I had this question for a while - is it possbile (not intended, but if this "error" can occur) to actually increase AND decrease integer with ANY operation at the same time, so the result will be screwed integer? like this



if it would go normally, the a would == -4, however is there any way that it will screw itself, and the "a" will be -5, or 1, or just will be somehow broken?

Multiple threads accessing the same memory at the same time results in a race condition. Race conditions result in undefined behavior. Literally anything can happen. a might remain unchanged... or it might have 4 subtracted... or it might be filled with random garbage... or your program might crash.


To prevent this, memory shared between threads needs to be guarded.

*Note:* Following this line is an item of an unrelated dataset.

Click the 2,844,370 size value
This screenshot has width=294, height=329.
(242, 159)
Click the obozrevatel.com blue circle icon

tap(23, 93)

Typically this is done either with a mutex (see the <mutex> header), or by making the variable atomic (see the <atomic> header).

Yes, C++ doesn't stop you from shooting yourself in the foot.

you can do it in the same expression: std::cout << (a -=5) << (a++);, but the behavior of the program that attempts to evaluate such expression is undefined

Likewise with threads - if one thread executes a++; and another a-=5;, without synchronization or without changing the type of a to std::atomic<int>, the behavior of the program is undefined.

...the answers given mean that you can try, but the results are "undefined" -- meaning, as was said, that anything can happen.

Think about it. Can a number be both 3 and 5 at the same time?

No. Of course not. A 3 is a 3 and a 5 is a 5. A 3 cannot be a 5, nor can a 5 be a 3.

It is like dividing by zero. Mathematically, the answer is anything you want it to be. Hence, most people will just tell you that you can't do that.

An atomic value can only be one thing at a time.

Hope this helps, unless I misunderstood your question...